Brain imaging has revealed large ventricles, with subcortical hypomyelination, a thin corpus callosum, and prominent cortical sulci.  The vertebrae may have coronal clefts and scoliosis often develops. Generalized metaphyseal dysplasia and delayed bone age are usually present.  The anus may be imperforate and a rectovaginal fistula and cryptorchidism have been reported.  Long bones may be malformed as well and most patients are short in stature.
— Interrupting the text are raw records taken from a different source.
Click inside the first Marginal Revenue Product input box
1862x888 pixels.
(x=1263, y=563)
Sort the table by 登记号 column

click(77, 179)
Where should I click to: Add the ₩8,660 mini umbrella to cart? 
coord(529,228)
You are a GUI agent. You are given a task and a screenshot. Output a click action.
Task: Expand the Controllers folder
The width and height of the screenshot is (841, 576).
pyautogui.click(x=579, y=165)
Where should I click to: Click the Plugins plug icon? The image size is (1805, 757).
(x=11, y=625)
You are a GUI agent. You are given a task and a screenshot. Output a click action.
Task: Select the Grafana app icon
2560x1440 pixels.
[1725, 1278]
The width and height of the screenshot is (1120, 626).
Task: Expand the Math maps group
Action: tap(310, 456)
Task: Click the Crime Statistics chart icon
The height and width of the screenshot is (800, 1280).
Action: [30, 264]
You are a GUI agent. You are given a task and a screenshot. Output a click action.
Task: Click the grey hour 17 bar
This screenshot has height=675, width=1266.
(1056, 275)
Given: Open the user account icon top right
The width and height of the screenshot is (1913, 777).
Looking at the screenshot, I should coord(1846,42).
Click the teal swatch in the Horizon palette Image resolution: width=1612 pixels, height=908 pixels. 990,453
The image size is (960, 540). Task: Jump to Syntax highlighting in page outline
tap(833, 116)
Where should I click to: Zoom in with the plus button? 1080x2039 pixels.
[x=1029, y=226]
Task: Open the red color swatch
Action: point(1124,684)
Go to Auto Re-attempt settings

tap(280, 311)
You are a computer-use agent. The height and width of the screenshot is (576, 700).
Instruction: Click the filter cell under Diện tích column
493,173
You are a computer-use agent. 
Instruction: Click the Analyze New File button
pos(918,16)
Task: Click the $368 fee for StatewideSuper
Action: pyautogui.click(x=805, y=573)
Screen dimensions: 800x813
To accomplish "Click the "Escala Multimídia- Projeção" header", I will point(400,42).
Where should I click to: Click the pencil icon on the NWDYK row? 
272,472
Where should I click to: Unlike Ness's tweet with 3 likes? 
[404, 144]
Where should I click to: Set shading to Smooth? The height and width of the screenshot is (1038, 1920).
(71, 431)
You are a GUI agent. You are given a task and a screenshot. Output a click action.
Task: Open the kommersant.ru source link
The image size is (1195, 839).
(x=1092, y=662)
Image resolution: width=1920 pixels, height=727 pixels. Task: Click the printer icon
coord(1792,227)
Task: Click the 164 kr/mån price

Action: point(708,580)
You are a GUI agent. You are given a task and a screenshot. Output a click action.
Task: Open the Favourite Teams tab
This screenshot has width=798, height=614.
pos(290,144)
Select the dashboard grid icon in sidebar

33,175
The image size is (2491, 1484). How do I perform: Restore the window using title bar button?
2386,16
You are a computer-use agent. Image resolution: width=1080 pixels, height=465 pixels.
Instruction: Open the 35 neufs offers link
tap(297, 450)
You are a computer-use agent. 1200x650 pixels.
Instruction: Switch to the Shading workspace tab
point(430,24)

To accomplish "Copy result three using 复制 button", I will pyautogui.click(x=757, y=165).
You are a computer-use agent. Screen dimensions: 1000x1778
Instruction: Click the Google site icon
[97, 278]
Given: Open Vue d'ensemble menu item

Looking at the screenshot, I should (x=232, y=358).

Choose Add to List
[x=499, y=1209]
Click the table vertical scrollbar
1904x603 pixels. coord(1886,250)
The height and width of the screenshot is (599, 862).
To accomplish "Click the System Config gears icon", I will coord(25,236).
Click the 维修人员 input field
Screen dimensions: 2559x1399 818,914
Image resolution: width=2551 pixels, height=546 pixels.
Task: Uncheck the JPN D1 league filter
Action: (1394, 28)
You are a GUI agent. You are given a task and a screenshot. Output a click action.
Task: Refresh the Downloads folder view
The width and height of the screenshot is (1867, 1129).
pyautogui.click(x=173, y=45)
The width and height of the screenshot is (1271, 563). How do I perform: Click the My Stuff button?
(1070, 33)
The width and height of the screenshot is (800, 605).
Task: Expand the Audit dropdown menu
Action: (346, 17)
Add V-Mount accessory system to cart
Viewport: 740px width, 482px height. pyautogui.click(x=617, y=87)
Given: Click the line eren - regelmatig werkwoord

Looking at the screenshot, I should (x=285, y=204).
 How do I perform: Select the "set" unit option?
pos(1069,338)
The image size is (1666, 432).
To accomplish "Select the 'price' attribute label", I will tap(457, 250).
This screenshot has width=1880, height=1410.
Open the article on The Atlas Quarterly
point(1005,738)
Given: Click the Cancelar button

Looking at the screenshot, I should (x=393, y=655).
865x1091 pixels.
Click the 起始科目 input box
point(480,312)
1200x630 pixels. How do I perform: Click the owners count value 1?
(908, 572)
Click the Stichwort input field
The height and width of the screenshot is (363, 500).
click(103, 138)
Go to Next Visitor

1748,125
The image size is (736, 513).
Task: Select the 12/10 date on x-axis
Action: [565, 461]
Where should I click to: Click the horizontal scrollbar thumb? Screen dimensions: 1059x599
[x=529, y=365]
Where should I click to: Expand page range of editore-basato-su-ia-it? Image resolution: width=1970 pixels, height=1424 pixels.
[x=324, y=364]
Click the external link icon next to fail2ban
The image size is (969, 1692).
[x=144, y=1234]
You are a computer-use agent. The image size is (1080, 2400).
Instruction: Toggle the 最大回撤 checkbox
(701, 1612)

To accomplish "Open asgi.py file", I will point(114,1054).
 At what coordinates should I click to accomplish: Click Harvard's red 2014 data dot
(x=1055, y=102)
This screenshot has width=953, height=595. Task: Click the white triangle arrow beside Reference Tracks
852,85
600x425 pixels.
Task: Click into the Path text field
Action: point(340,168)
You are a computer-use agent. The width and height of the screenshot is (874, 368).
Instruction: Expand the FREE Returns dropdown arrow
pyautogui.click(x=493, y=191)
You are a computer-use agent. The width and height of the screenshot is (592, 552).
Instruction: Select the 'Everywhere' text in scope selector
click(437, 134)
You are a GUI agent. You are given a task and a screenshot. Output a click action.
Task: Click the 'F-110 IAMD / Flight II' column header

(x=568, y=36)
Delayed dentition, enamel dysplasia, and abnormal cusp morphology are often present.  Cardiac septal defects may be seen.


Homozygous mutations in LONF1 (19p13.3) segregate with the phenotype.

Autosomal recessive
Treatment Options: 

There is no general treatment available and infants sometimes die from laryngeal obstruction in the first days of life.   Individual anomalies may be surgically correctable in selected individuals.  Occasional infants are stillborn but one patient died an accidental death at 14 years of age. 

Article Title: 

CODAS syndrome is associated with mutations of LONP1, encoding mitochondrial AAA+ Lon protease

Strauss KA, Jinks RN, Puffenberger EG, Venkatesh S, Singh K, Cheng I, Mikita N, Thilagavathi J, Lee J, Sarafianos S, Benkert A, Koehler A, Zhu A, Trovillion V, McGlincy M, Morlet T, Deardorff M, Innes AM, Prasad C, Chudley AE, Lee IN, Suzuki CK. CODAS syndrome is associated with mutations of LONP1, encoding mitochondrial AAA+ Lon protease. Am J Hum Genet. 2015 Jan 8;96(1):121-35.